Podcast | Stock Picks of the Day: Top 3 stocks that could return 6-8%

Vinay Rajani of HDFC Securities said the Nifty is still trading below its 20-day daily moving average, which is currently placed at 10,745.


Last week, the Nifty broke its 5-week winning streak and closed in the red with a loss of 0.99 percent. It ended Friday at 10,714. In the first 4 sessions, the index lost around 264 points while more than 60 percent of intra-week losses got recouped in the last session of the week where it rose over a percent.

The mid and smallcap indices outperformed after a long time with a 1.9 percent and 2.37 percent gain, respectively, on the last trading session of the week.

The Nifty failed to resume its upward move which was seen during Friday’s session. During the last week, it violated its crucial support placed at 10,700, derived from the upward sloping trend line, adjoining the bottoms of March 23 (9,952) and May 23 (10,417).

The Nifty is still trading below its 20-day daily moving average, which is currently placed at 10,745. For bullish confirmation, it has to close above 10,850, which is nothing but the resistance derived from the downward sloping trend line adjoining its all-time high 11,171(January 29) and intermediate top placed at 10,929 (May 15).

As far as support is concerned, 10,550 is the level to watch out for. Any level below 10,550 would aggravate bearishness in the Nifty. A close below 10,550 could push it towards its 200-DMA which is currently placed at 10,442.

Oscillators and Indicators like relative strength index and moving average convergence divergence are still maintaining a bearish stance on the Nifty daily charts.

The midcaps and smallcaps have continued their underperformance. The advance-decline ratio remained negative for the past 13 out of the last 14 sessions.

To conclude, traders should only take aggressive longs once Nifty the closes above 10,850. We might see a relief rally in the smallcap space as most stocks have been hammered down and turned extremely oversold.

Following a strict stop-loss in trading longs is advisable. Any level below 10,550 would trigger fresh momentum selling towards the next support placed at 10,442.

Here is a list of top 3 stock that could return 6-8% in the short term:

Sun Pharma: Buy| LTP: Rs 563 | Target: Rs 600 | Stop-loss Rs 545 | Return 7%

Pharma sector has remained in focus throughout in June and many stocks from the sector have formed trend reversal patterns on the charts.

Sun Pharma remained the leader from the space with price appreciation during the month with rising volumes. For the last couple of weeks, the stock went into a consolidation, which could be a small pause after upward swing seen during the previous month.

The recent consolidation should be utilized to accumulate the stock. Oscillator setup has also turned bullish. We recommend buying Sun Pharma for the upside target of Rs 600 and keep a stop loss placed at Rs 545.

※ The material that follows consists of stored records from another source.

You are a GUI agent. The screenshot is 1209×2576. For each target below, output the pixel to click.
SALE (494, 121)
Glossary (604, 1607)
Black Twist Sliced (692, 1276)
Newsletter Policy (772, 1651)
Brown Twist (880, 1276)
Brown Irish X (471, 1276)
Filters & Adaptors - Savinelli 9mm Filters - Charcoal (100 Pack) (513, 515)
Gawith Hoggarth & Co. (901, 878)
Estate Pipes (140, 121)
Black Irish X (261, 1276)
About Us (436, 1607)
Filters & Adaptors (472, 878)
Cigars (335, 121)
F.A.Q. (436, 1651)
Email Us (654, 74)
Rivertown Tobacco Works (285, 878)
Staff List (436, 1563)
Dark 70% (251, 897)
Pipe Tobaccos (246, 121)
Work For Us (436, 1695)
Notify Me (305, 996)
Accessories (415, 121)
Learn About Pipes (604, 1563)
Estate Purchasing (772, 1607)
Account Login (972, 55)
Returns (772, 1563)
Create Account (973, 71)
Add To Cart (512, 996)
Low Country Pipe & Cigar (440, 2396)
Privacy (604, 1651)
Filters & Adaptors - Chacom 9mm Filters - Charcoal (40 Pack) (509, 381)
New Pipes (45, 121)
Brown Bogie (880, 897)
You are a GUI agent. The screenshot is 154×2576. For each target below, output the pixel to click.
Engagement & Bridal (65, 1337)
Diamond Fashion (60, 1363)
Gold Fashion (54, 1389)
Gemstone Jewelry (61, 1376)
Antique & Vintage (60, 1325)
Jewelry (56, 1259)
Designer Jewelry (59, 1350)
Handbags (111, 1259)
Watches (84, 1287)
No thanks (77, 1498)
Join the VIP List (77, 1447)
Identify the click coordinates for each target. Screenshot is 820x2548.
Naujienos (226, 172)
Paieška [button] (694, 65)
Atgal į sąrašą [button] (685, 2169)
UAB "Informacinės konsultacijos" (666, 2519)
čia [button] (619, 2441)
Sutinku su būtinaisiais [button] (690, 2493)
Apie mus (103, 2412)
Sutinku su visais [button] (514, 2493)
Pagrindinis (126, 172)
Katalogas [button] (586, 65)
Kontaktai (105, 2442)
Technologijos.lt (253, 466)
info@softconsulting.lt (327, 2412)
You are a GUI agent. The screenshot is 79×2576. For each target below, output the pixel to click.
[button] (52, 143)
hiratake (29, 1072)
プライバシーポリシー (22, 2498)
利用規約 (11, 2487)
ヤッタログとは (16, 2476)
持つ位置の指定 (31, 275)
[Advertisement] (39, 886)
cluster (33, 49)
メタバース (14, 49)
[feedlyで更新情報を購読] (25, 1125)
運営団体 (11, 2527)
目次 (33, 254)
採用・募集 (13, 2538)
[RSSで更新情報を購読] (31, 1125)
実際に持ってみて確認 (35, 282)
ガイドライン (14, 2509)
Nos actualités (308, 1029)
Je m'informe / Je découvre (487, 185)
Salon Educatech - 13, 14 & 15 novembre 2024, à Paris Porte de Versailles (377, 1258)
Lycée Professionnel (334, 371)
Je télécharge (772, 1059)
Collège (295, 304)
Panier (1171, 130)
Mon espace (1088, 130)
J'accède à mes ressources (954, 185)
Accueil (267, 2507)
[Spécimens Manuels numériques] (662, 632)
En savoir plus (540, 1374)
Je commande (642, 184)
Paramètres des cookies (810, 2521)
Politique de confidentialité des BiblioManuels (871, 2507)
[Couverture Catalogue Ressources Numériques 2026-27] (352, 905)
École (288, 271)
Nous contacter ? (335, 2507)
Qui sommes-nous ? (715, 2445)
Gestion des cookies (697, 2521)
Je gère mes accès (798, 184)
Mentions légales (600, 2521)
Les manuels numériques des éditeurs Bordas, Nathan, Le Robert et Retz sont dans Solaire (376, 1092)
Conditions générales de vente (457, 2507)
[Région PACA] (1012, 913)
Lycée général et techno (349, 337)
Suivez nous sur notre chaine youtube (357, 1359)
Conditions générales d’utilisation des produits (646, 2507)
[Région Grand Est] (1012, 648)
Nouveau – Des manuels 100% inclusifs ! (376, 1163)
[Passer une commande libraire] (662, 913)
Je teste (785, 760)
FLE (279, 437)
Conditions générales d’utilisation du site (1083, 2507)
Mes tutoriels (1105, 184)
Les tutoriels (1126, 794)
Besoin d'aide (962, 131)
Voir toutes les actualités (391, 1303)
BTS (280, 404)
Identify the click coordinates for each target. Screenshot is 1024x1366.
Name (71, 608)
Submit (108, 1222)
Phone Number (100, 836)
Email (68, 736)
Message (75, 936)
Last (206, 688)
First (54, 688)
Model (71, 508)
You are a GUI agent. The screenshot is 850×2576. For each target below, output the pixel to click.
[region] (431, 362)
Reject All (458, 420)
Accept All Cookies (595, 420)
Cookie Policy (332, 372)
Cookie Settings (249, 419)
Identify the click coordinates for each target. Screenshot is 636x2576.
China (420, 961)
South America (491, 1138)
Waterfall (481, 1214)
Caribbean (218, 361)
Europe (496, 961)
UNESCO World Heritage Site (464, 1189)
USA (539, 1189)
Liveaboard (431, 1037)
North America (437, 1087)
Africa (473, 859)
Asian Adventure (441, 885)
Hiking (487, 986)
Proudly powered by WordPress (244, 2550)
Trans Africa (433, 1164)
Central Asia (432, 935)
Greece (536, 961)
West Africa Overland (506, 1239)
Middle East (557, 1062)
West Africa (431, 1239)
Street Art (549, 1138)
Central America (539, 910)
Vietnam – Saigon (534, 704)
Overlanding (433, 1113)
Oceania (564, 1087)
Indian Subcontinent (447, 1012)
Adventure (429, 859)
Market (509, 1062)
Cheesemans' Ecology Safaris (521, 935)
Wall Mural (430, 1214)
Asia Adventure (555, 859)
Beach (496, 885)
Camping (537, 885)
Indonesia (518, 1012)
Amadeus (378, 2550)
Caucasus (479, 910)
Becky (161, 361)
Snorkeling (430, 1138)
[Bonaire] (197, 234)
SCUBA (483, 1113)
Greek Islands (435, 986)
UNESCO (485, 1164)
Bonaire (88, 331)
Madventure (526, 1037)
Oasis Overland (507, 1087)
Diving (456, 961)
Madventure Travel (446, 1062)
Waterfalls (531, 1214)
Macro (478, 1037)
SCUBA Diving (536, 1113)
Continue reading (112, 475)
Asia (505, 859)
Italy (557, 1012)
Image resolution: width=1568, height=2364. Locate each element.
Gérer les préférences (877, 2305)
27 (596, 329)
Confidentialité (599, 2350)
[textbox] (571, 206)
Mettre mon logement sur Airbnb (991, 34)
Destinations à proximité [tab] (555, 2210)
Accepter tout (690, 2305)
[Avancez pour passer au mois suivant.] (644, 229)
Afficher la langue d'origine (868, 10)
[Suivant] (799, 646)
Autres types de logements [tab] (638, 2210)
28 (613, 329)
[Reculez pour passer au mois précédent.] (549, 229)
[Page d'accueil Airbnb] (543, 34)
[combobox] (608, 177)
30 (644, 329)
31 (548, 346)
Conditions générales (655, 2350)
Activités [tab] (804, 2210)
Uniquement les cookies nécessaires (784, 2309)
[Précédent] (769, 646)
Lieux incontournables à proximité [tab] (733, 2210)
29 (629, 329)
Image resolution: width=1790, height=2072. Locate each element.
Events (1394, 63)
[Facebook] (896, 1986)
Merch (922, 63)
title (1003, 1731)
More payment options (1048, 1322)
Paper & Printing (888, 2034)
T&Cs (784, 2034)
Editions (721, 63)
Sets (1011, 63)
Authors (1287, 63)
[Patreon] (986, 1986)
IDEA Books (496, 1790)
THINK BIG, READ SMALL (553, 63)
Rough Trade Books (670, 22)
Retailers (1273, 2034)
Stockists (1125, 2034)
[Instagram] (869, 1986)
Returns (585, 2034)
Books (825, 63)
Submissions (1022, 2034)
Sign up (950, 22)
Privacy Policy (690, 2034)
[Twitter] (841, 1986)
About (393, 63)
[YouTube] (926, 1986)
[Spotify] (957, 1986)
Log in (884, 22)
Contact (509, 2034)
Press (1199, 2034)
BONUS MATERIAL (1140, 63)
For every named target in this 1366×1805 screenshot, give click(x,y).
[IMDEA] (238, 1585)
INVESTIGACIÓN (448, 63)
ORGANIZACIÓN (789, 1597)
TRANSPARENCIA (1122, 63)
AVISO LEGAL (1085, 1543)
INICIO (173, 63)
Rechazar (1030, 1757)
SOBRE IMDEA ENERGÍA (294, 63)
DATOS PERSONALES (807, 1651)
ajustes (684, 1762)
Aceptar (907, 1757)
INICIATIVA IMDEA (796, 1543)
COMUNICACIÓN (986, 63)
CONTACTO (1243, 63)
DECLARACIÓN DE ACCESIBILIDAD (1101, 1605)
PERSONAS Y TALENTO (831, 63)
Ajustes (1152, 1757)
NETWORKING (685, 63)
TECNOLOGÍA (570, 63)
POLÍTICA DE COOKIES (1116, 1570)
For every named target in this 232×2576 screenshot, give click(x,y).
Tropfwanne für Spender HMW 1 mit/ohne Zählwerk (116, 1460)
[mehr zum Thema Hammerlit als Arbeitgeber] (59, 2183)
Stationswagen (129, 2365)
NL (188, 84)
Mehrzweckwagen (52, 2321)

Tata Elxsi Ltd: Buy| LTP: Rs 1,344 | Target: Rs 1,425 | Stop-loss: Rs 1,300 | Return 6%

The appreciation of the dollar against rupee has been in favor of the IT sector. Rupee registered a new all-time low against the Dollar in the recent past, which could augur well for the IT sector in the coming times.

The midcap IT Company, Tata Elxsi broke out from the crucial resistance of Rs 1,200 on the long-term monthly chart during April 2018.

In the recent correction of the market, the stock remained resilient and continued to extend gains towards fresh new highs.

The stock price has been trading above all important moving averages. The oscillator setup has also been bullish for the counter. We recommend buying Tata Elxsi for the upside target of Rs 1,425, and a stop loss placed below Rs 1,300.

Shriram Transport Finance Ltd: Sell| LTP: Rs 1,286 | Target: Rs 1,180 | Stop-loss: Rs 1,365 | Return 8%

For the last couple of weeks, NBFC sector has remained under pressure and many of stocks from the space have turned weak on the charts.

Shriram Transport Finance has recently breached the crucial support of its 200-DMA, currently placed at Rs 1,365. The stock has been forming lower tops and lower bottoms on the daily charts. Short term moving averages have crossed long-term moving averages on the downside, indicating weakness in the short term trend.

We recommend selling Shriram Transport Finance for the downside target of Rs 1,180 and keep a stop loss placed above Rs 1,365.

Disclaimer:-The views and investment tips expressed by investment experts are their own. Ripples Advisory advises users to check with certified experts before taking any investment decisions.